● What you need to do:
Reproduce word for word the line that contains "You are a GUI" and every line after it to the end of the records, with nothing else added.

● Data listing:
########################################
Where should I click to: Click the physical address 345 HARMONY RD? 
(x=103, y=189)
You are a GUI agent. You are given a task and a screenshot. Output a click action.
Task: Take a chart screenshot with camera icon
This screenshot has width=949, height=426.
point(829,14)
########################################
● Task solution:
You are a GUI agent. You are given a task and a screenshot. Output a click action.
Task: Take a chart screenshot with camera icon
This screenshot has width=949, height=426.
point(829,14)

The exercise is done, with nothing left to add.